S. Mimilakis, K. Drossos, A. Floros, and D. Katerelos, “Automated Tonal Balance Enhancement for Audio Mastering Applications”, in proceedings of the 134th Audio Engineering Society Convention, May 4–7, Rome, Italy, 2013
Modern audio mastering procedures are involved with the selective enhancement or attenuation of specific frequency bands. The main reason is the tonal enhancement of the original / unmastered audio material. The aforementioned process is mostly based on the musical information and the mode of the audio material. This information can be retrieved from a listening procedure of the original stimuli, or the correspondent musical key notes. The current work presents an adaptive and automated equalization system that performs the aforementioned mastering procedure, based on a novel method of fundamental frequency tracking. In addition to this, the overall system is being evaluated with objective PEAQ analysis and subjective listening tests in real mastering audio conditions.
K. Drossos, K. Koukoudis, and A. Floros, “Gestural User Interface for Audio Multitrack Real-time Stereo Mixing," in proceedings of the 8th Conference on Interaction with Sound - Audio Mostly 2013, Sep. 18–20, Piteå, Sweden, 2013
Sound mixing is a well-established task applied (directly or indirectly) in many fields of music and sound production. For example, in the case of classical music orchestras, their conductors perform sound mixing by specifying the reproduction gain of specific groups of musical instruments or of the entire orchestra. Moreover, modern sound artists and performers also employ sound mixing when they compose music or improvise in real-time. In this work a system is presented that incorporates a gestural interface for real-time multitrack sound mixing. The proposed gestural sound mixing control scheme is implemented on an open hardware micro-controller board, using common sensor modules. The gestures employed are as close as possible to the ones particularly used by the orchestra conductors. The system overall performance is also evaluated in terms of the achieved user experience through subjective tests.
K. Drossos, R. Kotsakis, P. Pappas, G. Kalliris, and A. Floros, “Investigating Auditory Human-Machine Interaction: Analysis and Classification of Sounds Commonly Used by Consumer Devices”, in proceedings of the 134th Audio Engineering Society Convention, May 4–7, Rome, Italy, 2013
Many common consumer devices use a short sound indication for declaring various modes of their functionality, such as the start and the end of their operation.
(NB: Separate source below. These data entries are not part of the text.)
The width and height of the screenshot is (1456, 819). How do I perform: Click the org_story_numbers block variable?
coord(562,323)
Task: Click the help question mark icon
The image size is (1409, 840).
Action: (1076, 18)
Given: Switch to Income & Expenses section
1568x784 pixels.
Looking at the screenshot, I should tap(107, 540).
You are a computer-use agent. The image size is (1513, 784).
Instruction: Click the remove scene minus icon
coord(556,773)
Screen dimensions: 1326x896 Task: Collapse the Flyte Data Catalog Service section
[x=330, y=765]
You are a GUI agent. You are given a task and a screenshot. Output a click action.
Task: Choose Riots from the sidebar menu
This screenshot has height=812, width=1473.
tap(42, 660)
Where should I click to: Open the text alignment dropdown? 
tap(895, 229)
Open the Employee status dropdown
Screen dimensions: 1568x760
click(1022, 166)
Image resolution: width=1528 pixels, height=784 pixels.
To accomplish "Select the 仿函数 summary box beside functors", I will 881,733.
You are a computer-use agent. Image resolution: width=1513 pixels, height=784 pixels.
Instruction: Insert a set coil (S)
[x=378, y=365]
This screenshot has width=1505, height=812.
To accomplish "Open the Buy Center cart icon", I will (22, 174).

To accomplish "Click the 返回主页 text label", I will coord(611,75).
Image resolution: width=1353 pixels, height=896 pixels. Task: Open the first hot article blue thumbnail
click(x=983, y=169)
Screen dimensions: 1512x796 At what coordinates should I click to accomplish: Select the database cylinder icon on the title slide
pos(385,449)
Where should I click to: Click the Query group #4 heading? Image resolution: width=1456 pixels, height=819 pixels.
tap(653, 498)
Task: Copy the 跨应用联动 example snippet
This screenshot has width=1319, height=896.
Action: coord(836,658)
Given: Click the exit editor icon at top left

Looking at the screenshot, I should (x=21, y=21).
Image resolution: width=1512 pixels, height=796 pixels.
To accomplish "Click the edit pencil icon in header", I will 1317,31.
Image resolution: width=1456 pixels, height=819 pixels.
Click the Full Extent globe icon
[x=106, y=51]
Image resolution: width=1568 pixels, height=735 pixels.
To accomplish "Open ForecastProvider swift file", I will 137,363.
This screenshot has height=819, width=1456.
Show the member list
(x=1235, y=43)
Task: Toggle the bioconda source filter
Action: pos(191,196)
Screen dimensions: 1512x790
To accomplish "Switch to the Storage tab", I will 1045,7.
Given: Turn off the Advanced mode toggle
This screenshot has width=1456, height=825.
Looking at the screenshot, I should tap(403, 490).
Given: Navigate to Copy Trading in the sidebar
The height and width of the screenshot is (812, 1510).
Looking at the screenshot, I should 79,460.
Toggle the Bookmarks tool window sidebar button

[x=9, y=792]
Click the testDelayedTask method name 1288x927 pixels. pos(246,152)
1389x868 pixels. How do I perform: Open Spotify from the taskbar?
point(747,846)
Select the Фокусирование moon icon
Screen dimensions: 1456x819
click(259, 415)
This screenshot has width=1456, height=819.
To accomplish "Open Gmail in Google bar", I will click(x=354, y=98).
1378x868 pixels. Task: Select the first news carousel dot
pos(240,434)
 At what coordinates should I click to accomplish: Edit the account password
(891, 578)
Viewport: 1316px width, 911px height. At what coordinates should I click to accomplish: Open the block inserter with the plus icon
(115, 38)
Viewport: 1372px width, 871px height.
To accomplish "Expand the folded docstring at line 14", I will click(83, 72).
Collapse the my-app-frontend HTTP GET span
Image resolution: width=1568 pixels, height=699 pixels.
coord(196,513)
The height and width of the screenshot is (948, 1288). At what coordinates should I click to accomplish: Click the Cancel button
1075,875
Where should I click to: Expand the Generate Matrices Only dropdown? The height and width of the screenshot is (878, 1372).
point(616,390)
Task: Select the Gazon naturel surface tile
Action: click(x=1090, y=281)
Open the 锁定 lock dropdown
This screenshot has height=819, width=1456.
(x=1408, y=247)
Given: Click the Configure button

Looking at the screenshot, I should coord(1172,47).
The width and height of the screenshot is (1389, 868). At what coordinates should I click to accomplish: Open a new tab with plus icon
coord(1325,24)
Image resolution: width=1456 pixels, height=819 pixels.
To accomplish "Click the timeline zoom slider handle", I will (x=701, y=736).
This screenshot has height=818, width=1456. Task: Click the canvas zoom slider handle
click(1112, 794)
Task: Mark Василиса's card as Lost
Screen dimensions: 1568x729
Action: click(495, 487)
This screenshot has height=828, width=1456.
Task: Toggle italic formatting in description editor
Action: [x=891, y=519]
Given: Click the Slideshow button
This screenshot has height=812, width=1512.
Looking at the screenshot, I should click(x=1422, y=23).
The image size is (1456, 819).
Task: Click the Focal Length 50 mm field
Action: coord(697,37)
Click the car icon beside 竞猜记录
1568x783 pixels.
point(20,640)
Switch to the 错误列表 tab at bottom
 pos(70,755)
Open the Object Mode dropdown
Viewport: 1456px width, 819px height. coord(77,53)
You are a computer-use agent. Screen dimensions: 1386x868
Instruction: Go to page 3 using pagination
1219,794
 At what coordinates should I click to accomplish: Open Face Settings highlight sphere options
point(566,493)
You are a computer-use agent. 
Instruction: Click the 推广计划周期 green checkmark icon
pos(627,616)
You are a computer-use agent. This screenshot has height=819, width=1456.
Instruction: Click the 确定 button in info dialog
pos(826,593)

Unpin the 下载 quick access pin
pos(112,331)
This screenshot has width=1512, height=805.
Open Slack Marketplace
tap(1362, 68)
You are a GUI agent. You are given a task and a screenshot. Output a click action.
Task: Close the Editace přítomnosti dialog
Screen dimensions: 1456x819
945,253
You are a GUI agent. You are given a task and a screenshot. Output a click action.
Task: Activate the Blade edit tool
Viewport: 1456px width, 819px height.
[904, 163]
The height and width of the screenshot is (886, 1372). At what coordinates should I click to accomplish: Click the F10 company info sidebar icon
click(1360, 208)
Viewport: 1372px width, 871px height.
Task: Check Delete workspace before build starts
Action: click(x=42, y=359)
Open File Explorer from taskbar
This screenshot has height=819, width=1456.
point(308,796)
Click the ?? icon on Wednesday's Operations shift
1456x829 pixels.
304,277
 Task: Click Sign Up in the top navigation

This is likely to result in an intuitive auditory human-machine interaction, imputing a semantic content to the sounds used. In this paper we investigate sound patterns mapped to "Start" and "End" of operation manifestations and explore the possibility such semantics’ perception to be based either on users’ prior auditory training or on sound patterns that naturally convey appropriate information. To this aim, listening and machine learning tests were conducted. The obtained results indicate a strong relation between acoustic cues and semantics along with no need of prior knowledge for message conveyance.
K. Drossos, R. Kotsakis, G. Kalliris, and A. Floros, “Sound Events and Emotions: Investigating the Relation of Rhythmic Characteristics and Arousal”, in proceedings of the 4th IEEE International Conference on Information, Intelligence, Systems and Applications (IISA 2013), Jul. 10–12, Piraeus, Greece, 2013
A variety of recent researches in Audio Emotion Recognition (AER) outlines high performance and retrieval accuracy results. However, in most works music is considered as the original sound content that conveys the identified emotions. One of the music characteristics that is found to represent a fundamental means for conveying emotions are the rhythm-related acoustic cues. Although music is an important aspect of everyday life, there are numerous non-linguistic and nonmusical sounds surrounding humans, generally defined as sound events (SEs). Despite this enormous impact of SEs to humans, a scarcity of investigations regarding AER from SEs is observed. There are only a few recent investigations concerned with SEs and AER, presenting a semantic connection between the former and the listener's triggered emotion. In this work we analytically investigate the connection of rhythm-related characteristics of a wide range of common SEs with the arousal of the listener using sound events with semantic content. To this aim, several feature evaluation and classification tasks are conducted using different ranking and classification algorithms. High accuracy results are obtained, demonstrating a significant relation of SEs rhythmic characteristics to the elicited arousal.